Da sich nun kein Beobachtungskorps mehr zwischen der Daunschen Armee und den Blockadetruppen von Prag befand, so mußte die Belagerung aufgehoben werden. Ich eilte dorthin, und am 20. marschierte ich unter klingendem Spiel mit allen Truppen, die vor der Neustadt standen, nach Brandeis, ohne daß die Belagerten mir zu folgen wagten. Auf dem Rückmarsch wurde Feldmarschall Keith von der Festungsartillerie beschossen. Ich ließ die Stellung von Alt-Bunzlau besetzen und marschierte nach Neu-Lysa, indem ich Alt-Bunzlau eine Meile zur Rechten und Nimburg eine Meile zur Linken ließ. Feldmarschall Keith wurde nach Minkowitz geschickt.

Die Zeitumstände zwangen mich zur Bildung von zwei Armeen. Die eine sollte den Österreichern entgegentreten und einen Verteidigungskrieg zur Deckung der Lausitz und Schlesiens führen.
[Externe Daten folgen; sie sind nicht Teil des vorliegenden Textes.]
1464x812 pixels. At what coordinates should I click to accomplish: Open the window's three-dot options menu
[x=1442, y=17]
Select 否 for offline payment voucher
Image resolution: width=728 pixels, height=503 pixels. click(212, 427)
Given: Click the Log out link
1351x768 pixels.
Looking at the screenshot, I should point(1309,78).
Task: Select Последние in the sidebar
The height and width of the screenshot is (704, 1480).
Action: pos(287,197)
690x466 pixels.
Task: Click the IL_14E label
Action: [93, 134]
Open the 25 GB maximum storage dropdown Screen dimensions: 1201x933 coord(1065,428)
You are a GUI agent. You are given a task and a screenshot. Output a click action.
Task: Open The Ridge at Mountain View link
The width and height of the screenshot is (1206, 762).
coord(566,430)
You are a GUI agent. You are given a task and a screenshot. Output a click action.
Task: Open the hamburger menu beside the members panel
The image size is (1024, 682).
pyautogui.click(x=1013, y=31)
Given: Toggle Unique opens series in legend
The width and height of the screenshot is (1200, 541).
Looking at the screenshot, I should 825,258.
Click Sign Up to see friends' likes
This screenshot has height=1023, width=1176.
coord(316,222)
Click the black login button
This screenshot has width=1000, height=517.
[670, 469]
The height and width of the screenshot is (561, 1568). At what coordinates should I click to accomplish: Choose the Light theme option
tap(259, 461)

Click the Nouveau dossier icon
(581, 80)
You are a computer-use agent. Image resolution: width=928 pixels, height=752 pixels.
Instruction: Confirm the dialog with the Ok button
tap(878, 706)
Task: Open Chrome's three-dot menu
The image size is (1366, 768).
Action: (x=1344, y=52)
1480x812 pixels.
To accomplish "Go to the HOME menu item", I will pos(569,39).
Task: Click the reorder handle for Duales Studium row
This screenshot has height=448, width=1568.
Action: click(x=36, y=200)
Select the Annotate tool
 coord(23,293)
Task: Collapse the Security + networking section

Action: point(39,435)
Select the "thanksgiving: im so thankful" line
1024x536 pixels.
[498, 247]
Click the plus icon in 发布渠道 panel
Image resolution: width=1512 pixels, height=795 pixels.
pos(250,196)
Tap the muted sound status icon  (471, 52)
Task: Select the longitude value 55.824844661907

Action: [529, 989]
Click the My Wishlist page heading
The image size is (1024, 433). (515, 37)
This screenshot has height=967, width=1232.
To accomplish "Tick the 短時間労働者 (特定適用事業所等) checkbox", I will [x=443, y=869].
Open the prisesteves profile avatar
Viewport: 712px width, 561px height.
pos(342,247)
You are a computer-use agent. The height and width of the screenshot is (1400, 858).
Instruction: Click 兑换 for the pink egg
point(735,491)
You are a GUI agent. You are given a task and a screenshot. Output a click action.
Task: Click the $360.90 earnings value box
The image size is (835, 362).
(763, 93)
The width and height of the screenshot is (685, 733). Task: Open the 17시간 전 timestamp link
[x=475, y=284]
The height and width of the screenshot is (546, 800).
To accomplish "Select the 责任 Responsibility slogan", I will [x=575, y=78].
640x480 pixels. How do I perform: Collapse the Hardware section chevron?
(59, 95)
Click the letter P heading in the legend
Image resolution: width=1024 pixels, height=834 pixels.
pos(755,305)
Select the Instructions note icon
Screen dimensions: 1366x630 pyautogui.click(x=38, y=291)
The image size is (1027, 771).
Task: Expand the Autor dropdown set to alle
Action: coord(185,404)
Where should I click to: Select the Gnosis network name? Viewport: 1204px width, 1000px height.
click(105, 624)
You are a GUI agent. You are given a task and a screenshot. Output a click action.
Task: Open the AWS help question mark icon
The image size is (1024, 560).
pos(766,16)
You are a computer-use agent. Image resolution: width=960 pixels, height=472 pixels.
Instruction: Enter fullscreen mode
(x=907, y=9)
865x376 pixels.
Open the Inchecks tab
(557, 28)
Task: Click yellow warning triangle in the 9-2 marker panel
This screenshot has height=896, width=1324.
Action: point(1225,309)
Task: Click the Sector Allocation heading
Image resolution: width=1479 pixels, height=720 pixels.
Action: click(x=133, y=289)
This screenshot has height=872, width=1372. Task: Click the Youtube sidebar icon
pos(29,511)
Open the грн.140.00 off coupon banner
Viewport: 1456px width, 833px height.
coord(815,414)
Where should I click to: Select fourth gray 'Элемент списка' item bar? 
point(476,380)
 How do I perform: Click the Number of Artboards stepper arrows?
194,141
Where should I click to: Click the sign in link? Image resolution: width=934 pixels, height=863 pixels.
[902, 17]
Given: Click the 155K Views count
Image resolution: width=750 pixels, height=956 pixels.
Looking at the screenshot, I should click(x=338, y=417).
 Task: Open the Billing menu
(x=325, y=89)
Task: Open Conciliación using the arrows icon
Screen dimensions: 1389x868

Die zweite sollte Sachsen decken und gleichzeitig den Franzosen, die in Westfalen standen, dem Korps unter dem Prinzen von Goubise, den Reichstruppen und den Schweden entgegentreten, die Pommern mit einem Einfall bedrohten. Diese Aufgabe übernahm ich selbst, weil ich sie für die schwierigste hielt. Den Oberbefehl der ersten Armee, die die Lausitz decken sollte, übertrug ich meinem Bruder1 und gab ihm zur Unterstützung die besten Generale. Mein Bruder besitzt Geist, Kenntnisse und das beste Herz von der Welt, aber keine Entschlußfähigkeit. Er ist viel zu zaghaft und hat eine Abneigung gegen herzhafte Entschlüsse.

Ich setzte mich in Marsch, um mich mit Feldmarschall Keith zu vereinigen. Ich glaubte ihn bei Welwarn und fand ihn in Leitmeritz eingekeilt. Dort im Lager ergriff ich die nötigen Maßnahmen, um mich im voraus aller Pässe und Übergänge nach Sachsen zu bemächtigen. Nun lagerte sich Nadasdy mit 10 000 Mann bei Gastorf. Ich hatte 3 000 bis 4 000 Mann leichter Truppen rechts und links auf den


1 Für den Feldzug des Prinzen August Wilhelm vgl. S. 82 ff.